To define the mechanism of p47^phox phosphorylation in regulating endothelial cell response to tumor necrosis factor-α (TNFα) stimulation.

We replaced 11 serines (303-4, 310, 315, 320, 328, 345, 348, 359, 370, and 379) with alanines and investigated their effects on TNFα (100 U/mL, 30 minutes)–induced acute O₂^.− production and mitogen-activated protein kinase phosphorylation in endothelial cells. Seven constructs, S303-4A (double), S310A, S315A, S328A, S345A, S370A, and S379A, significantly reduced the O₂^.− production, and 4 of them (S328A, S345A, S370A, and S379A) also inhibited TNFα-induced extracellular-signal–regulated kinase (ERK) 1/2 phosphorylation. Blocking the phosphorylation of S303-4 and S379 inhibited most effectively TNFα-induced O₂^.− production. However, phosphorylation of S303-4 was not required for TNFα-induced p47^phox membrane translocation and binding to TNF receptor–associated factor 4, ERK1/2 activation, and subsequent vascular cell adhesion molecule-1 expression. Knockout of p47^phox or knockdown of TNF receptor–associated factor 4 using siRNA abolished TNFα-induced ERK1/2 phosphorylation, and inhibition of ERK1/2 activation significantly reduced the TNFα-induced vascular cell adhesion molecule-1 expression.

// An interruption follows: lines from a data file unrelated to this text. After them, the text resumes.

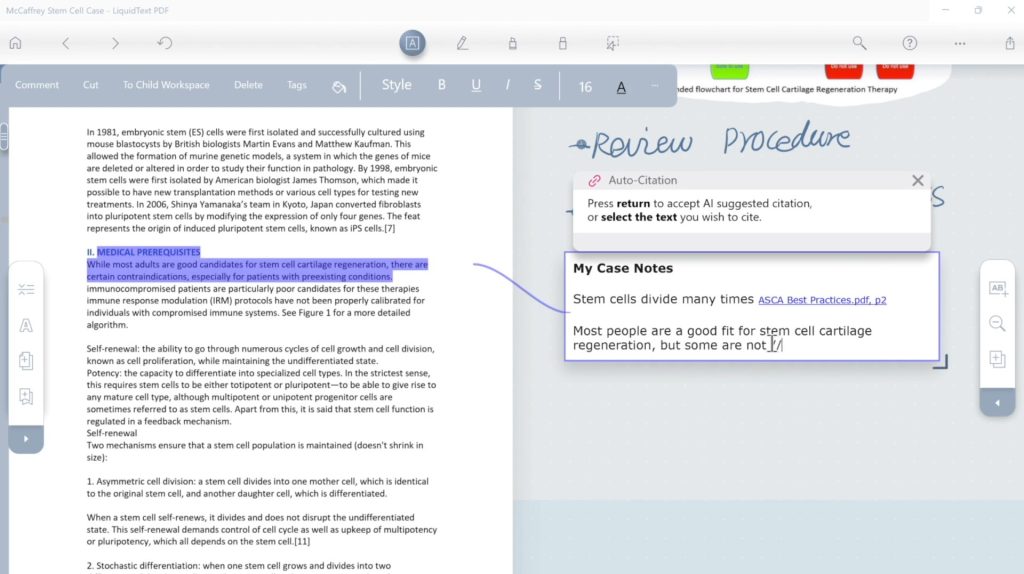Toggle Underline formatting
Image resolution: width=1024 pixels, height=574 pixels.
point(476,85)
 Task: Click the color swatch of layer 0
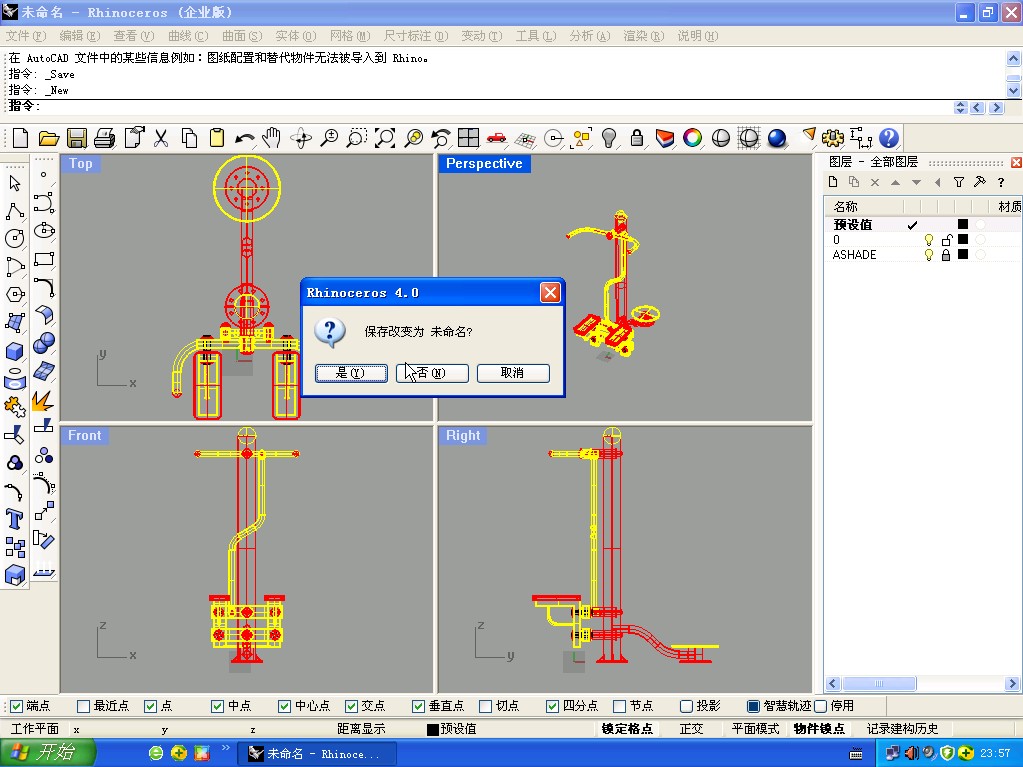(963, 240)
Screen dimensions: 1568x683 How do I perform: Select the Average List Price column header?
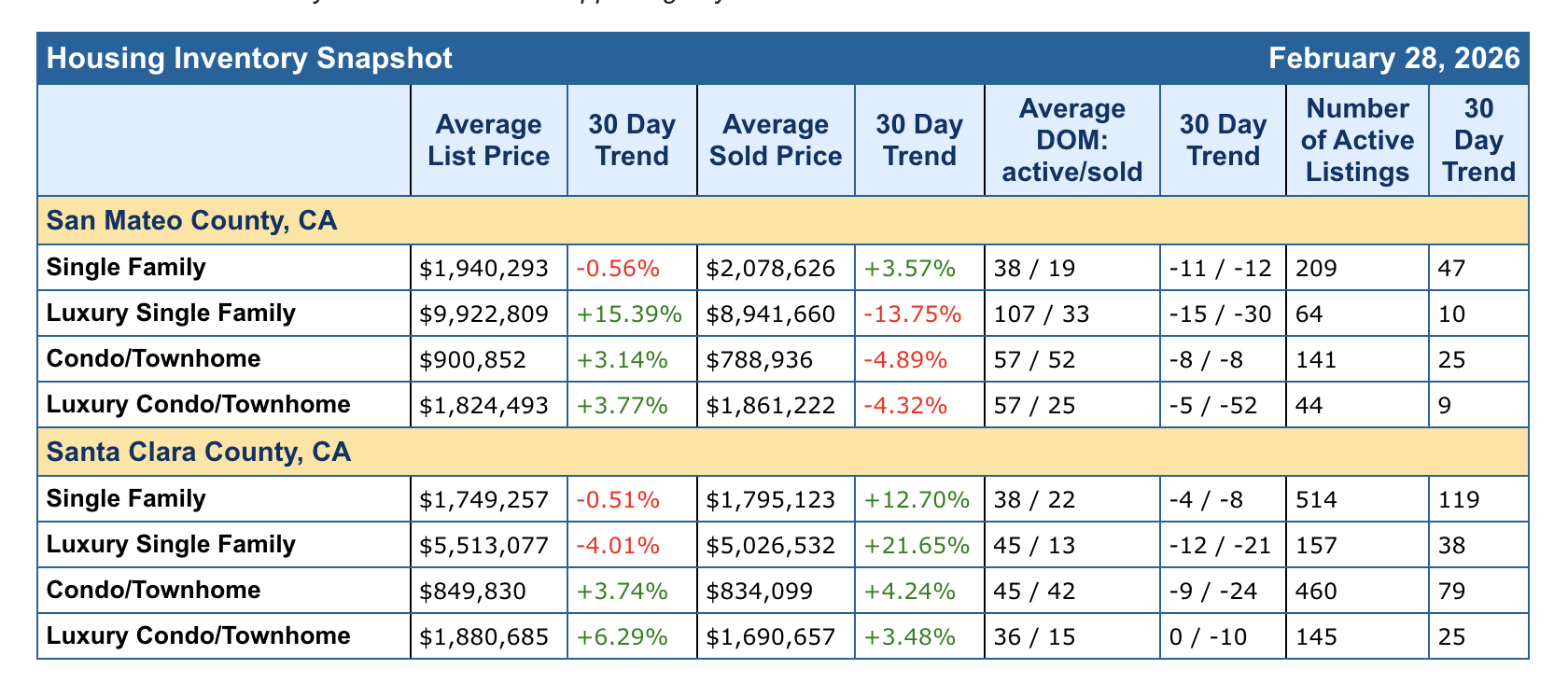(488, 140)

Phosphorylation of p47^phox at different serine sites plays distinct roles in endothelial cell response to TNFα stimulation. Double serine (S303-4) phosphorylation is crucial for acute O₂^.− production, but is not involved in TNFα signaling through TNF receptor–associated factor 4 and ERK1/2. p47^phox requires serine phosphorylation at distinct sites to support specific signaling events in response to TNFα.